Q: How can one get inauguration tickets?

A: Tickets to watch the swearing-in can be requested through the Washington, D.C., offices of an individual’s representative or senators. But you’ll need some luck to score one.

Tickets can be acquired free of charge from members of Congress, who will get them the week before the Jan. 20, 2009, inauguration. The person requesting tickets must pick them up in person. But it’s going to be tough to get them.

There are about 240,000 tickets available to the public, but officials are expecting a crowd that could be as large as 4 million. Tickets allow entry to the Capitol lawn to witness Obama’s swearing-in, but no tickets will be needed to be part of the throng on the Mall or along the Pennsylvania Avenue inaugural parade route, where officials are planning to set up extra JumboTron video screens.

Sen.
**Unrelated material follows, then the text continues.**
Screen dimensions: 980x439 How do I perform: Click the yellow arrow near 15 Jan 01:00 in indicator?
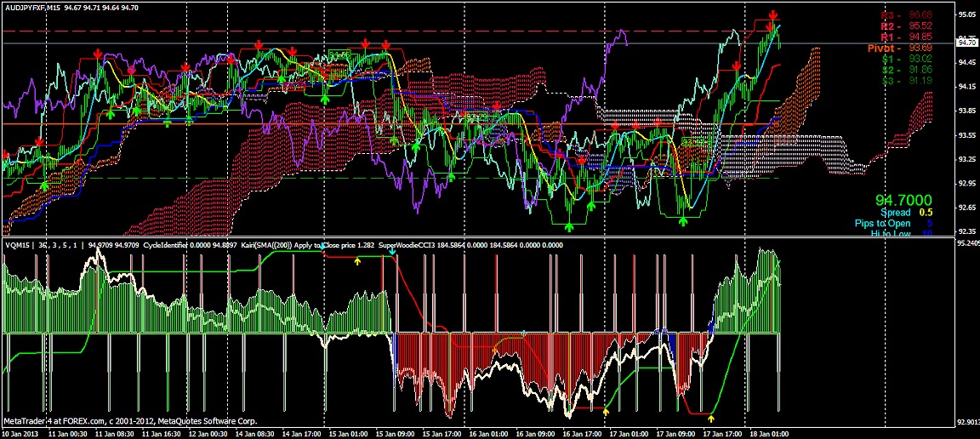point(357,261)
Dianne Feinstein (D-Calif.), the chairwoman of the Joint Congressional Committee for Inaugural Ceremonies, has said that the demand for tickets is very high. Feinstein’s office received 8,000 ticket requests the day after the election, according to the Associated Press. The Wall Street Journal reported in a Nov. 17 story that Sen. Jim Webb of Virginia had received "29,000 calls or emails requesting tickets to the inauguration, with some asking for as many as 25 tickets." Webb’s office told reporters the senator expected to get about 500 tickets to hand out, and he has asked for more than other senators, since Virginia is close to the nation’s capital. Each House member will get only 198 tickets to hand out, according to Roll Call. Washington state Sens. Maria Cantwell and Patty Murray have stopped taking ticket requests.

As with any hot ticket event, there have been reported cases of tickets being sold online. Concern about scalping is one reason the actual tickets won’t be handed out until a week before the swearing-in. In fact, Howard Gantman, a Feinstein aide and staff director of the inaugural committee, cautions people who find tickets for sale to be very skeptical, since no one has the tickets in hand now. Feinstein also has introduced a bill that would make it a federal crime, a misdemeanor, for anyone to sell or attempt to sell, or forge inauguration tickets. Offenders would face up to a year in jail and up to $100,000 in fines.

After meeting with members of the inaugural committee, eBay Inc. announced it won’t allow tickets to be sold on its Web sites.

-Ronald Lampard, with D’Angelo Gore

Sources

Inaugural Tickets. Joint Congressional Committee on Inaugural Ceremonies. Inaugural.senate.gov, accessed 21 Nov. 2008.

Werner, Erica. Senator Asks Sites not to Sell Inaugural Tickets. Associated Press, 11 Nov. 2008.

Stewart, Nikita and Michael E. Ruane. "Can Mall Be Filled For an Inauguration? 4 Million May Try It." Washington Post, 18 Nov. 2008.